De Geest werkt hierbij niet buiten en boven het Woord, maar erin en erdoor. Het Woord, de Geest en Christus: zij vallen weliswaar niet samen, maar wel gáán zij samen. Het is Christus’ Geest Die de afstand van ruimte en tijd overbrugt en ons ‘gelijktijdig’ maakt met wat veraf en weleer is geschied.
Dan is het evangelieverhaal niet langer een relaas uit het verleden waarbij ik als belangstellende aan de kant kan staan, maar een gebeuren waarin ik als belanghebbende betrokken raak. De Geest neemt me in het Evangelie bij de hand, om op de kruispunten halt te houden: Bethlehem, Gethsemane, Gabbatha en Golgotha.
Rembrandt had dat begrepen. Onder de lieden die Jezus aan het kruis sloegen, portretteerde hij zichzelf. Medeplichtig! Maar ook onder degenen die Hem eerbiedig van het kruis afnamen, herkennen we dezelfde Rembrandt. Liefdevol! Simul iustus et peccator.Dat is het wat de Geest ons leert geloven en belijden: Hij gestorven door mij en nochtans voor mij.
Objectieve kant
Graafland noemt dit met een wat beladen term de ‘objectieve’ kant van het geloof en herinnert aan Kohlbrugge, die vertelt in Bethlehem en op Golgotha wedergeboren te zijn. Wijselijk tekent Graafland hierbij aan dat men deze geloofsgestalte niet laatdunkend als een intellectuele redenering moet verslijten, maar dat het een bij uitstek bevindelijke geloofsdaad betreft, ‘waarin dit bevindelijke juist daaruit bestaat dat het niet identiek is met allerlei geestelijke ervaringen, maar dat het juist tegen al deze ervaringen ingaat of zonder deze bestaat, omdat de gelovige uitsluitend zijn houvast vindt buiten zichzelf in Jezus Christus’.
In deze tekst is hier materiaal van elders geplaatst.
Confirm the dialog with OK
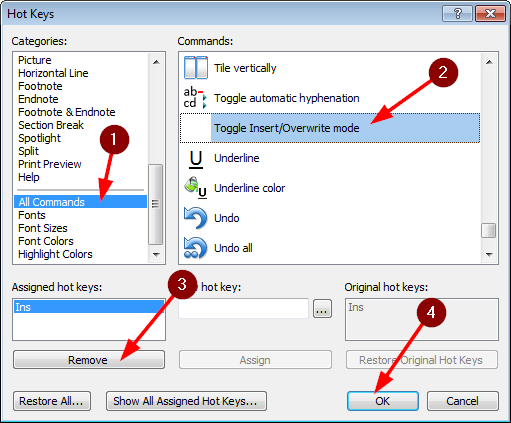This screenshot has height=423, width=511. point(383,401)
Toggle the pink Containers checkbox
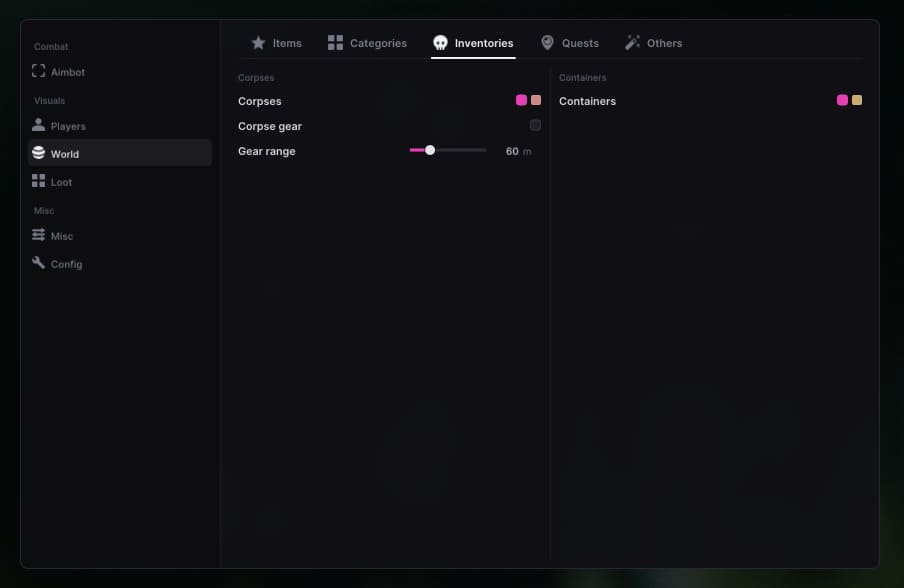904x588 pixels. (842, 100)
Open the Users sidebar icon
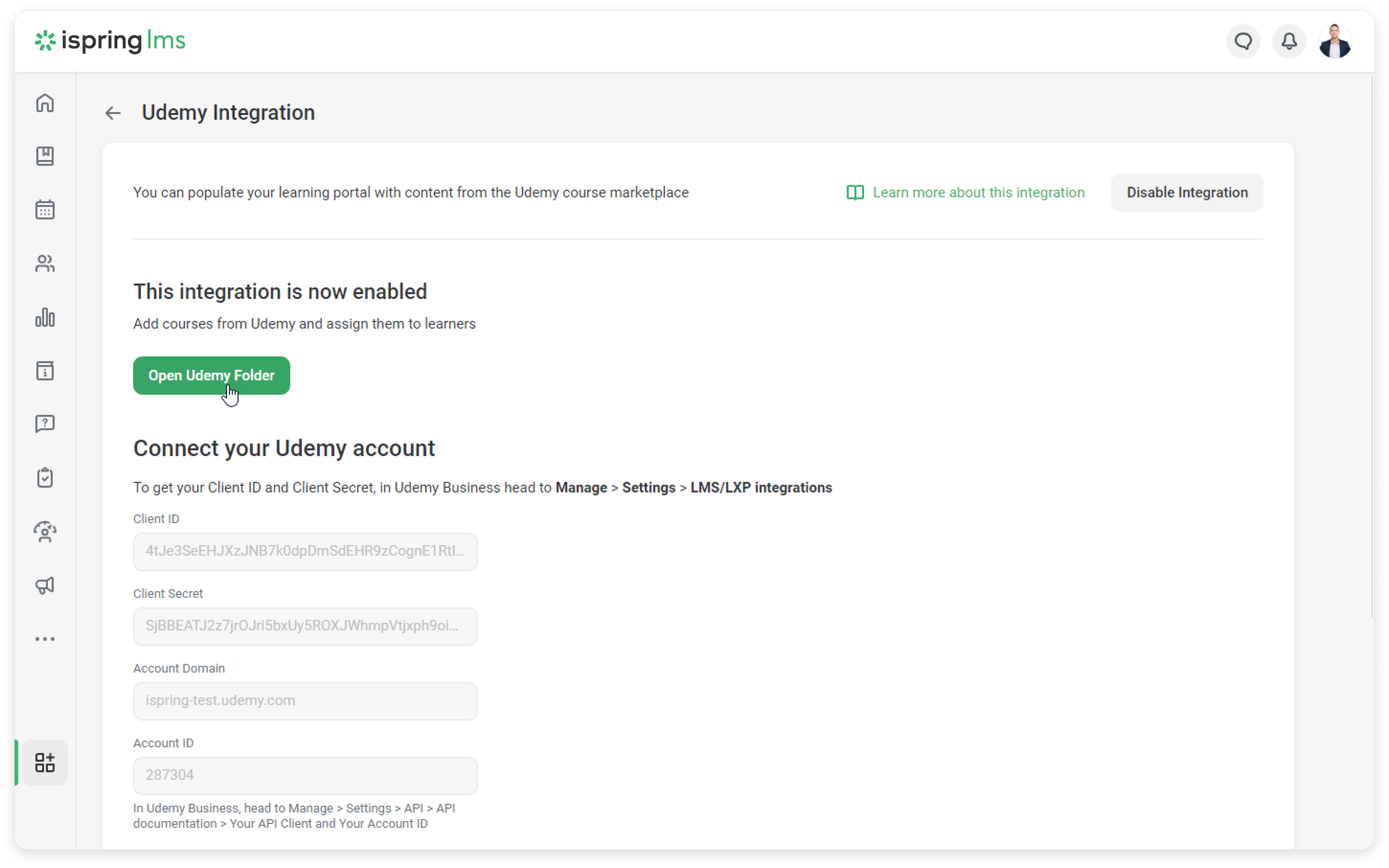 45,263
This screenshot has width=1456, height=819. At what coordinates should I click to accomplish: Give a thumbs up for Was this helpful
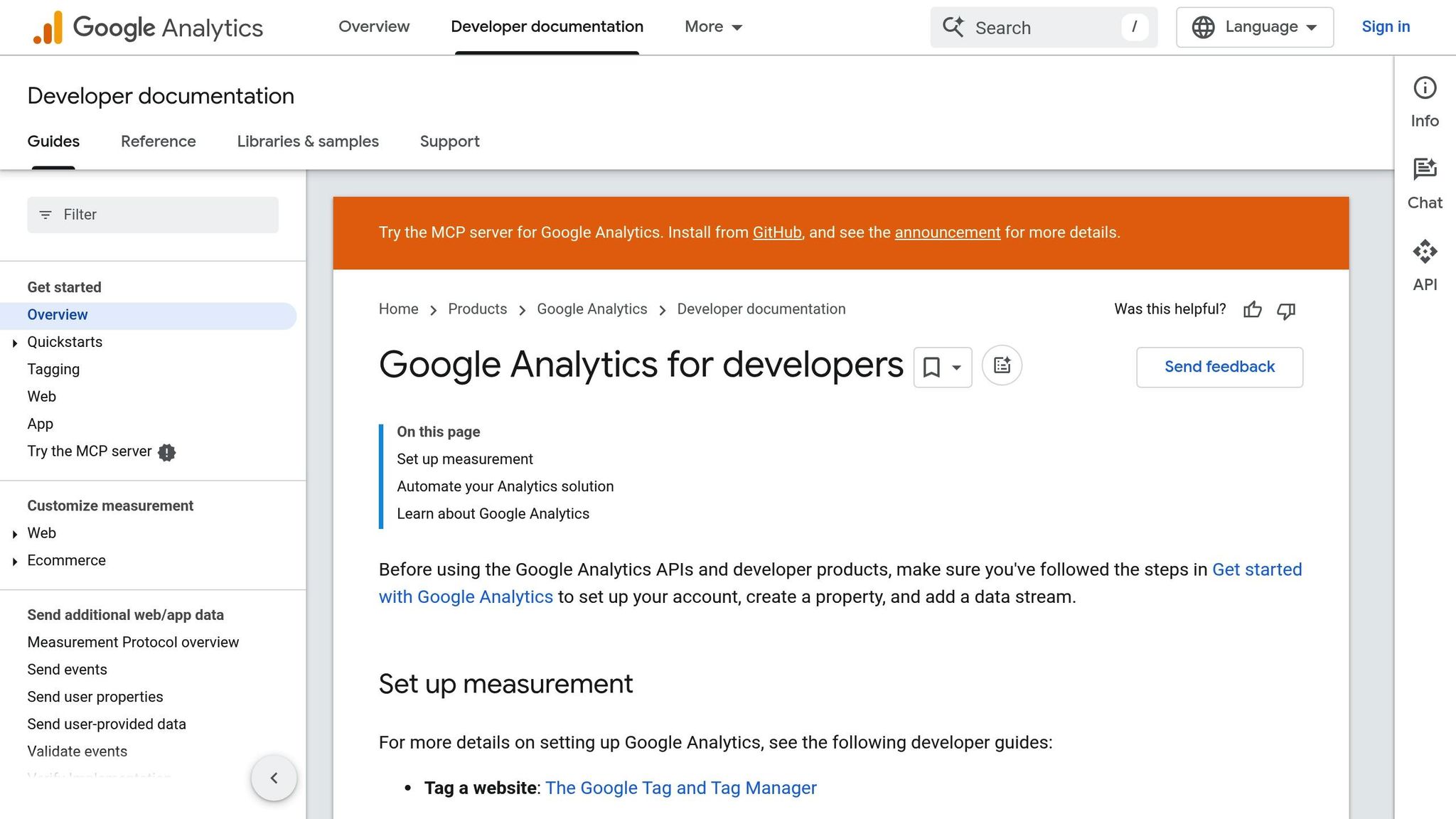click(1252, 311)
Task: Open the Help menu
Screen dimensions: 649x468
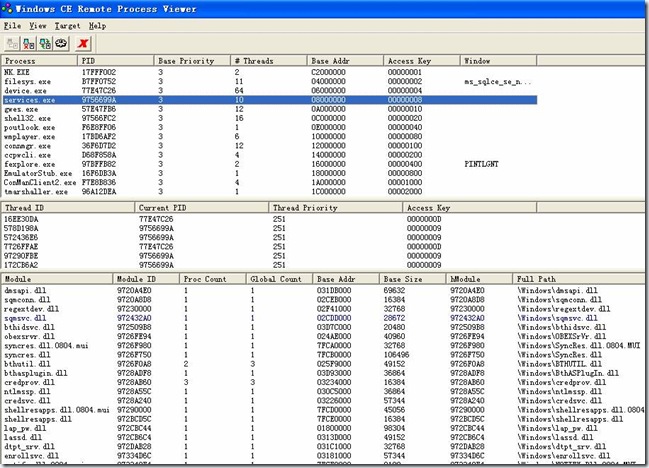Action: pos(97,24)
Maar Graafland vestigt de aandacht ook op een andere zijde van het geloofsleven. Hoe waar en troostvol het ook is dat het (aangevochten) geloof zijn anker uitslaat in het daar en toen volbrachte heil (gedane zaken nemen geen keer!), Christus is ook hier en heden de Heiland van ons hart. Hij Die eenmaal vóór en óm ons stierf en opstond, is ook heden mét en bij ons, alle dagen. Sterker, Hij maakt woning ín ons.
Geloofs-werkelijkheid
Graafland noemt dit een ‘geloofs-werkelijkheid’, waarbij het accent zowel op het eerste als het tweede lid van de samenstelling valt. Het is een gelóófswerkelijkheid, die men nooit kan demonstreren ‘voor het logisch ingestelde denken.’ Het blijft het geloofsgeheim ‘van een zien van de Onzienlijke’.
Maar dit neemt niet weg dat het een geloofswérkelijkheid is, ‘een blij makende zekerheid van Gods genadevolle nabijheid, een reële ervaring van de werkelijkheid van God’.
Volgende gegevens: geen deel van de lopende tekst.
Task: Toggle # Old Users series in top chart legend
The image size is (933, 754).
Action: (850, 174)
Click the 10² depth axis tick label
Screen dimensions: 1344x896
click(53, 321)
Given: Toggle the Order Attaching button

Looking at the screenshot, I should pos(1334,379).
Door het getuigenis van de Geest in het hart ontvangen wij de vrijmoedigheid om onze eigen nieuwe naam te noemen: kind van God. Het vormt de weerklank op de naam die de Geest der adoptie ons op de lippen legt: Abba, lieve Vader.
Het is Graafland niet ontgaan dat Paulus er in Galaten 4 nog een opmerkelijk accent aan toevoegt. Daar is het namelijk de Geest Zelf Die in ons roept: Abba, Vader. ‘Daarmee wil gezegd zijn dat het kennen en het aanroepen van de Vader nooit zó het bezit wordt van de gelovige, dat hij er min of meer vanzelfsprekend over kan beschikken.’ Het is de Geest die het ons toeschikt.
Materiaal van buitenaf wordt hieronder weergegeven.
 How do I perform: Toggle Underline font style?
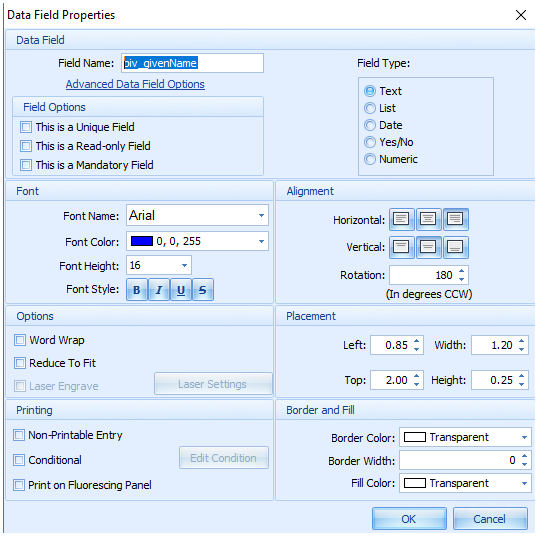click(x=181, y=290)
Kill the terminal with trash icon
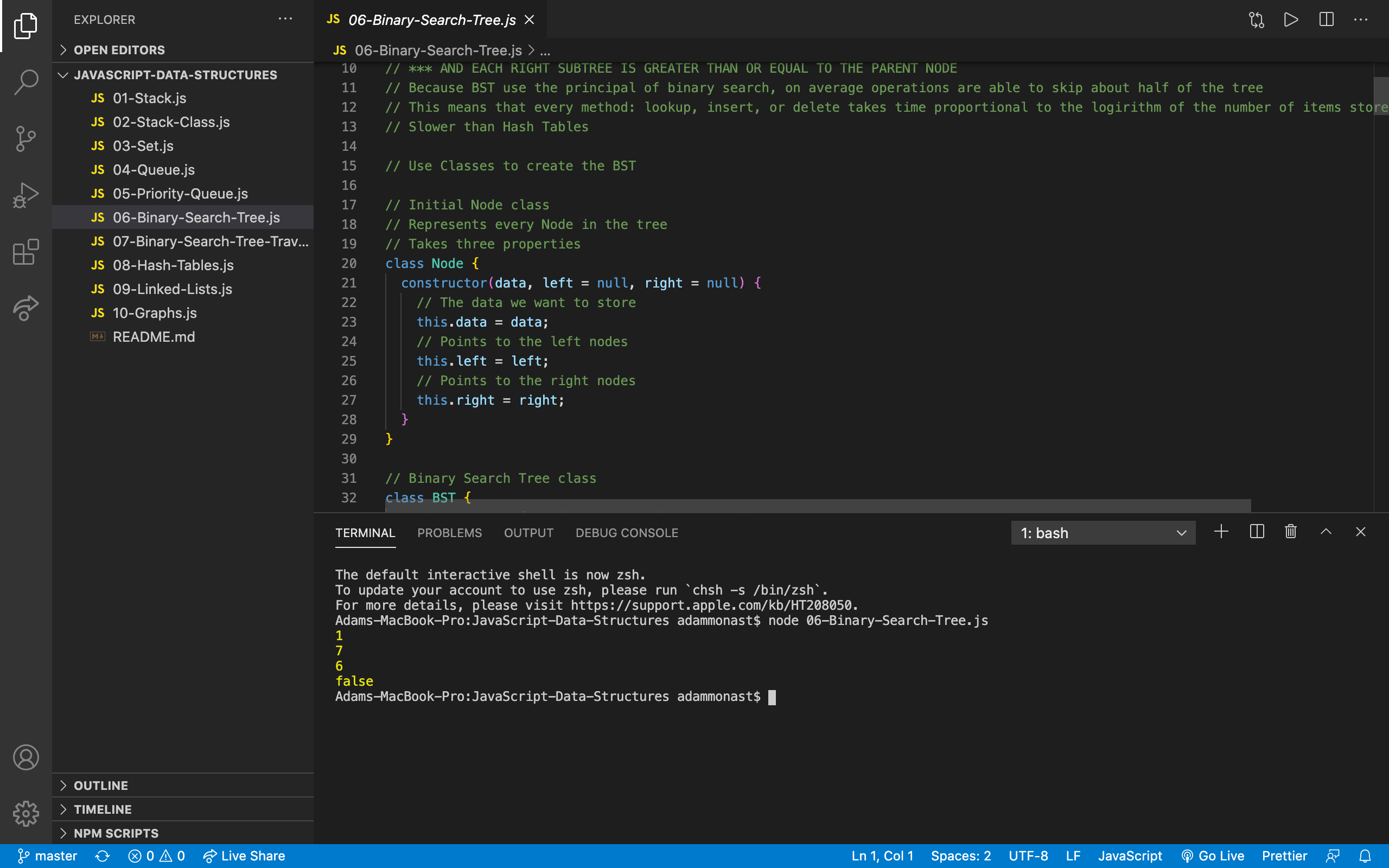This screenshot has width=1389, height=868. [1291, 532]
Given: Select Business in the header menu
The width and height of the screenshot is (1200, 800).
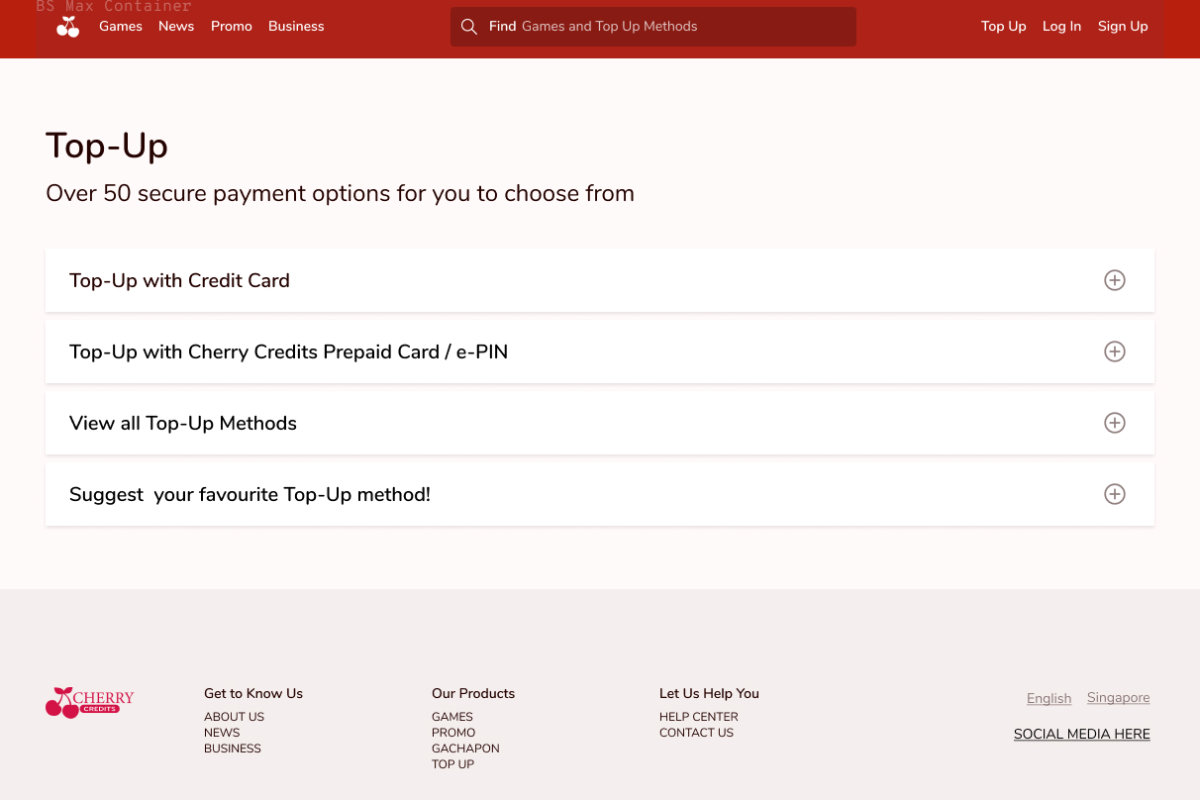Looking at the screenshot, I should [x=296, y=27].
De vertrouwelijkheid met God blijft dan ook gedragen door ‘een allerdiepst gevoel van vreugde én van deemoed’. Daar verstaan we iets van het wonder dat ons kennen van Hem gegrond is in het kennen van Hem die ons eerst heeft liefgehad, van eeuwigheid. Zijn liefde was de onze een eeuwigheid voor. ‘Hier beleven we onze verkiezing. Dat behoort tot de diepste vreugde van het kennen van God. Wij worden erdoor tot aanbidding en lofprijzing gebracht.’ Het is de verborgen omgang, die uitmondt in verwondering.
Het lijkt mij geen toeval dat Graaflands laatste uitgeschreven (maar niet meer uitgesproken) preek gaat over de verborgenheid des Heeren die voor hen is die Hem vrezen.
Genade alleen
Graaflands kritische vragen bij de Dordtse dubbelepredestinatieleer zijn bekend. Men zou hem onrecht doen, die vragen te verdoezelen. Maar groter onrecht zou men plegen door hem remonstrantse intenties toe te dichten. Met het grondpatroon van Dordt stemde hij ondubbelzinnig in.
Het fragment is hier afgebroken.